Avant d'entrer en cure de désintoxication, François s'injectait quotidiennement 100 mg de morphine. Il était perpétuellement en quête de comprimés. Une hernie au dos lui a permis de s'assurer une base quotidienne avec une ordonnance. «Et après ça, je quêtais toute la journée pour acheter mes autres doses», explique-t-il.

«C'est beaucoup plus addictif que l'héroïne. Quand tu prends ça, la vie est belle. Mais manques-en pas, par exemple. En manquer, c'est une affaire pour devenir fou.»

«C'est la dernière dépendance que je souhaiterais à mon pire ennemi.

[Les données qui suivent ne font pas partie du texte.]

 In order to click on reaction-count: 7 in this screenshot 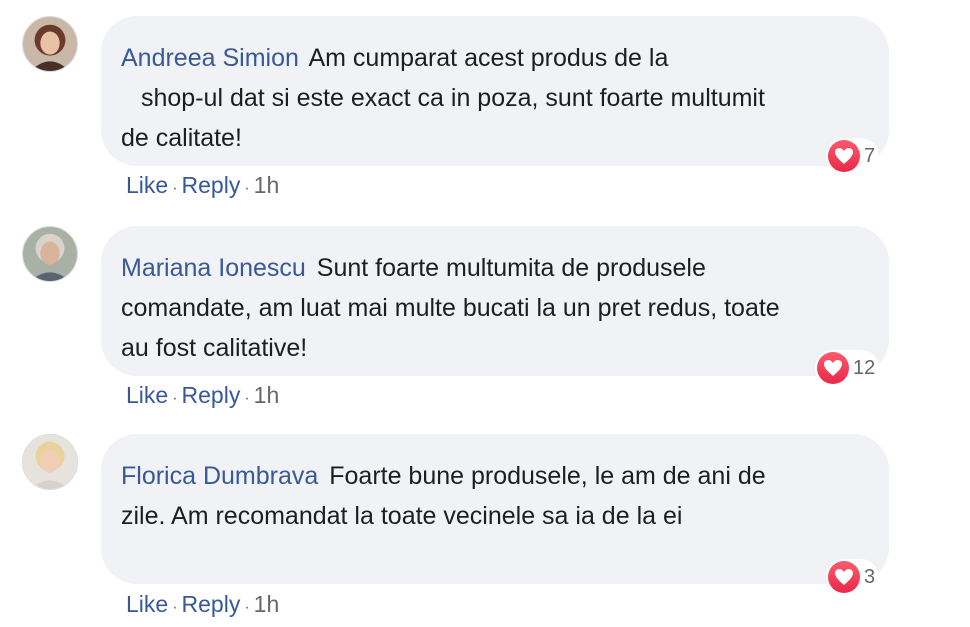, I will do `click(870, 156)`.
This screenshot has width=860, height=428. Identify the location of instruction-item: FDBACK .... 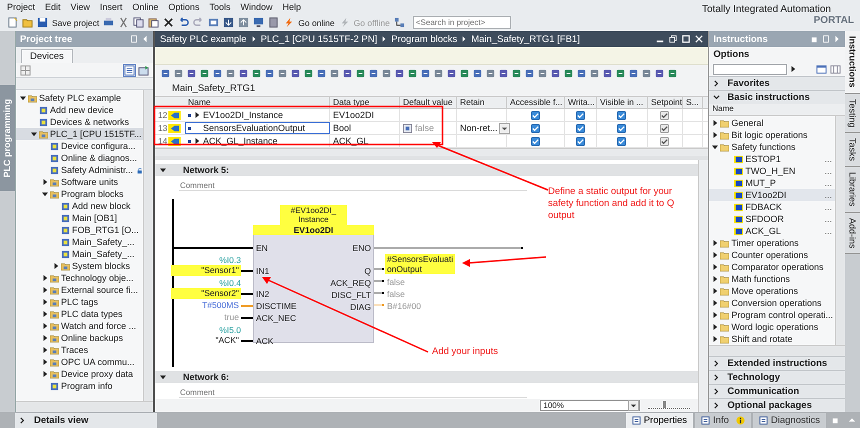
(772, 207).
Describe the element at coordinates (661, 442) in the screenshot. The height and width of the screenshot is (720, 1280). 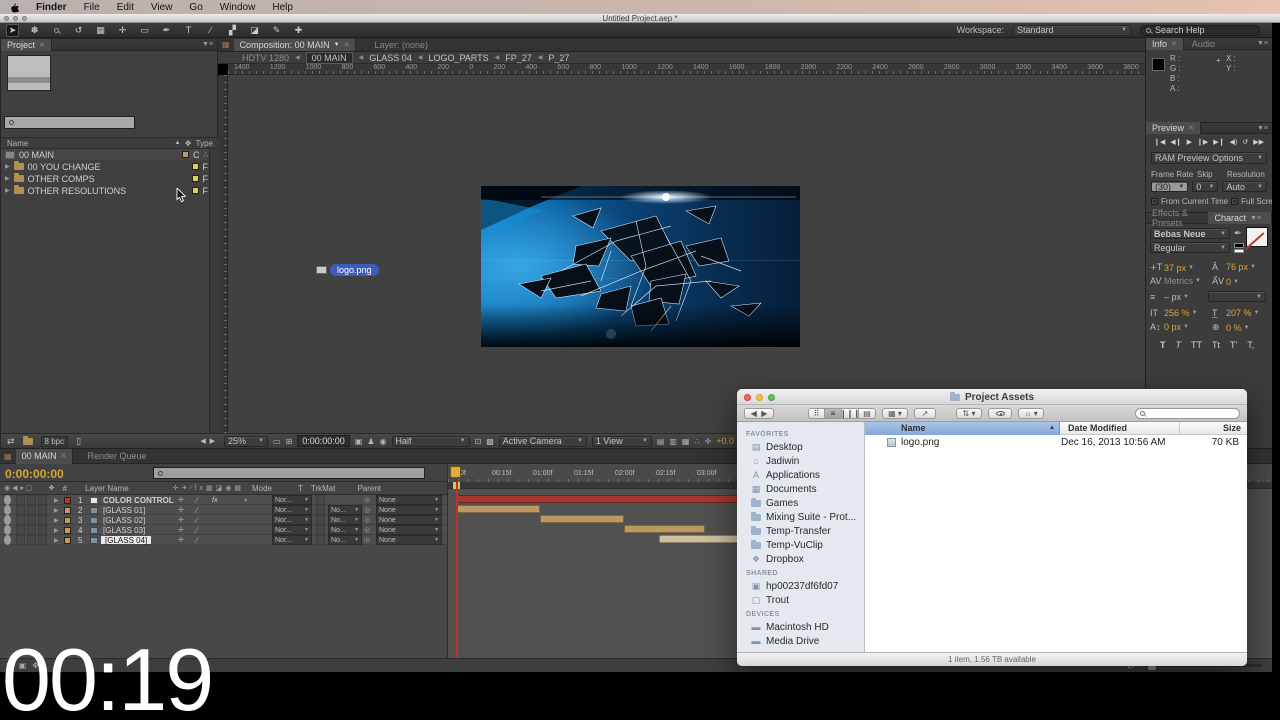
I see `pixel-aspect-icon: ▤` at that location.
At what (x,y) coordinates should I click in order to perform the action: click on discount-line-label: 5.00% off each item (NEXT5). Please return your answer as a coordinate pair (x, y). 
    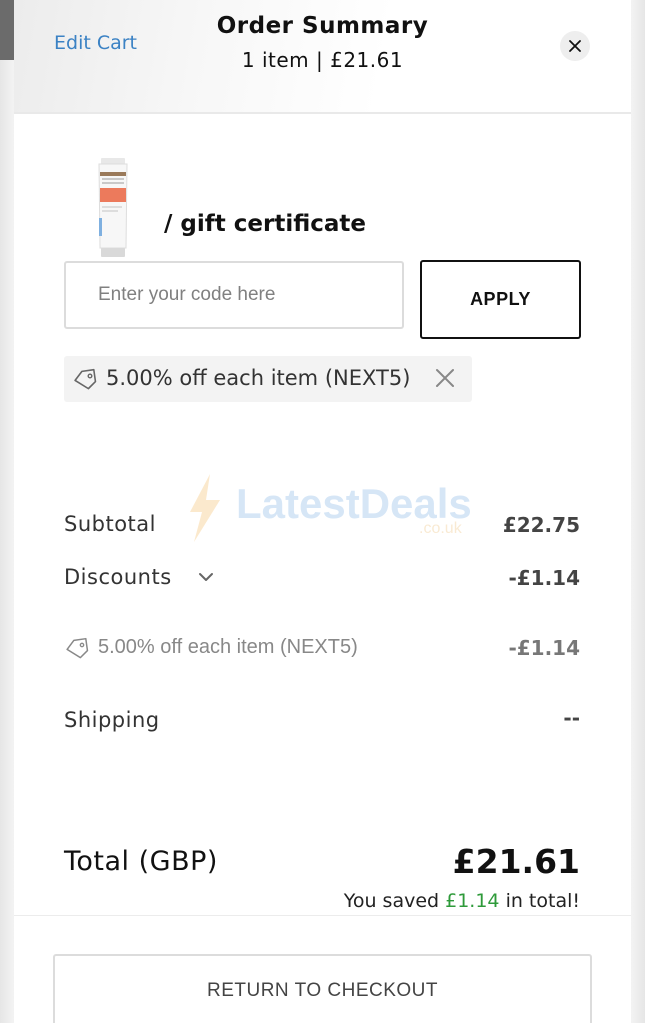
    Looking at the image, I should click on (228, 647).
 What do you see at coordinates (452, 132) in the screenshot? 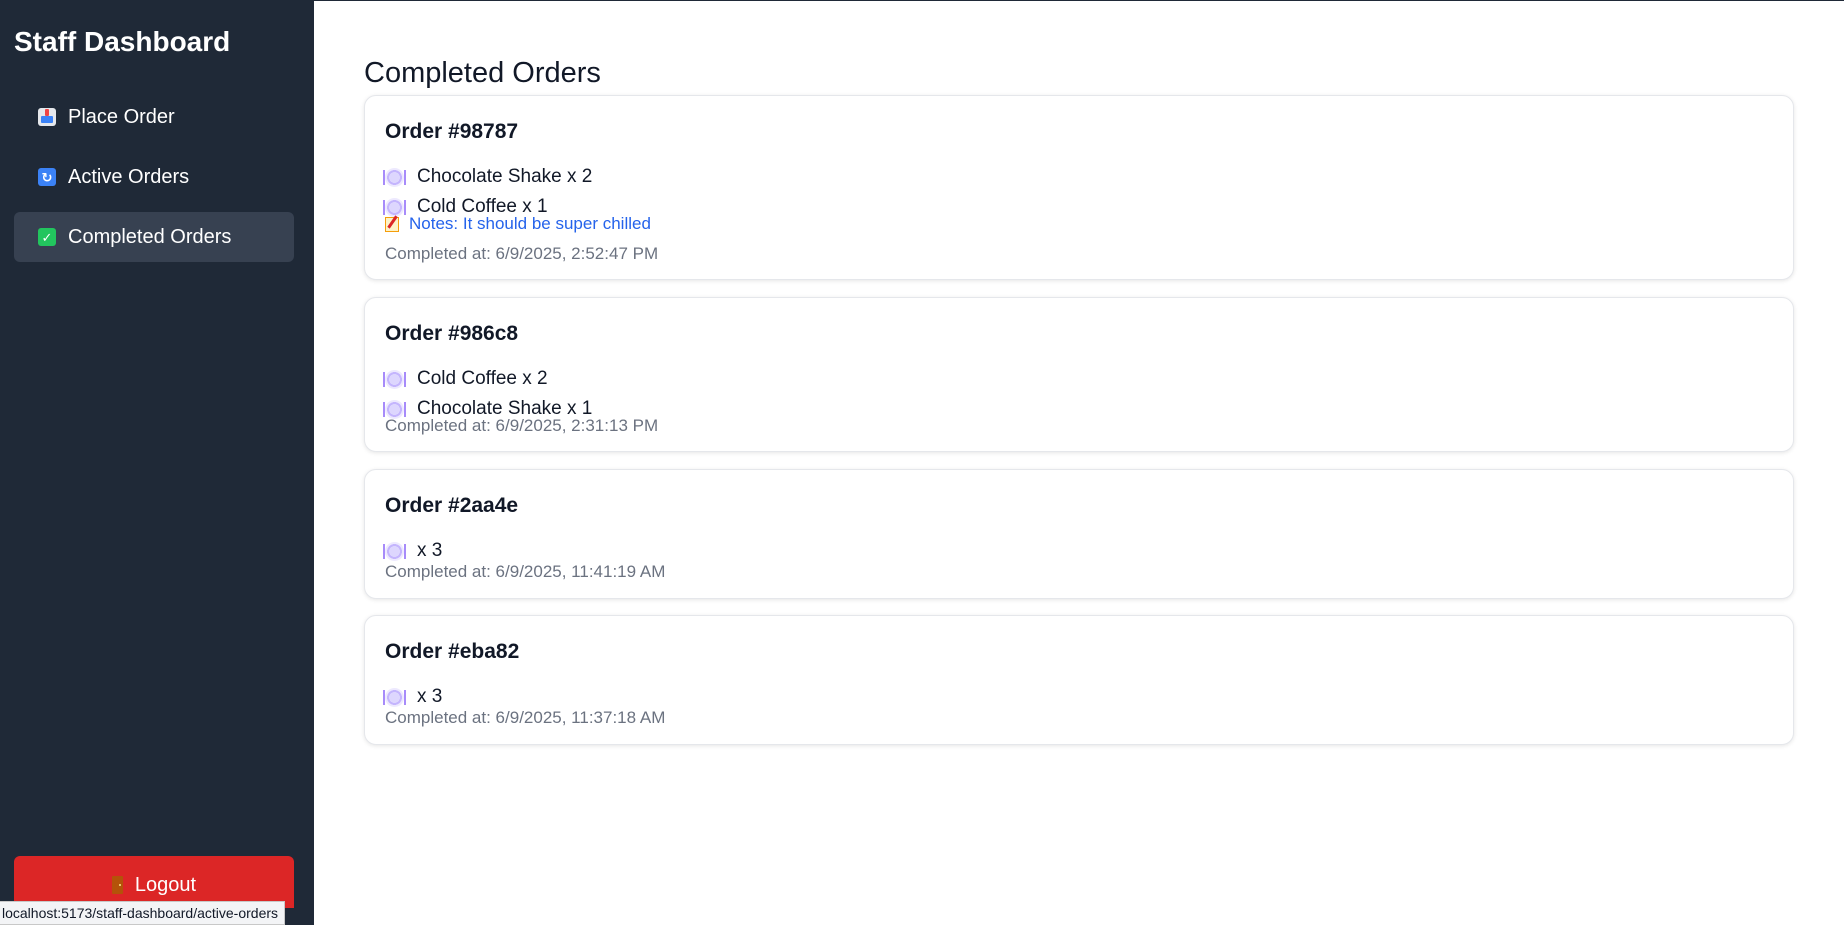
I see `order-title: Order #98787` at bounding box center [452, 132].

Le sevrage est très difficile», confirme la Dre Marie-Ève Morin, spécialiste en dépendances. «Le sevrage, c'est une grippe et une gastro ensemble, puissance 10. On a mal à les voir avoir mal», résume Patricia Beaulac, infirmière clinicienne au centre Dollard-Cormier, qui reçoit annuellement 200 patients morphinomanes en sevrage.

«Les gens ont l'impression que c'est moins dangereux qu'une drogue parce que c'est un médicament d'ordonnance, souligne le commandant Martin Renaud, du Service de police de la Ville de Montréal. Mais une fois injecté, ce produit est aussi dangereux que l'héroïne.»

En chiffres

Ordonnances de Dilaudid remboursées par la RAMQ

• 2011: 347 862

• 2012: 388 378

• 2013 427 371

Ordonnances de Fentanyl remboursées par la RAMQ

• 2011: 495 072

• 2012: 546 011

• 2013: 591 906

Source: Régie de l'assurance maladie du Québec (ces chiffres excluent les ordonnances remboursées par les assurances privées)

Gaétan Barrette réagit

Le ministre de la Santé, Gaétan Barrette, a réagi au dossier publié dans nos pages, hier. «Je pense que les deux ordres professionnels ont à resserrer leurs règles. L'information et les mécaniques qui sont à la disposition des pharmaciens et des médecins devraient être suffisantes pour prévenir ce genre de choses là, qui semblent être un problème significatif.» Le ministre exhorte notamment les professionnels de la santé à se brancher au nouveau dossier patient informatisé. «Les médecins et les pharmaciens devraient s'empresser de se brancher au Dossier santé Québec et le consulter», dit-il.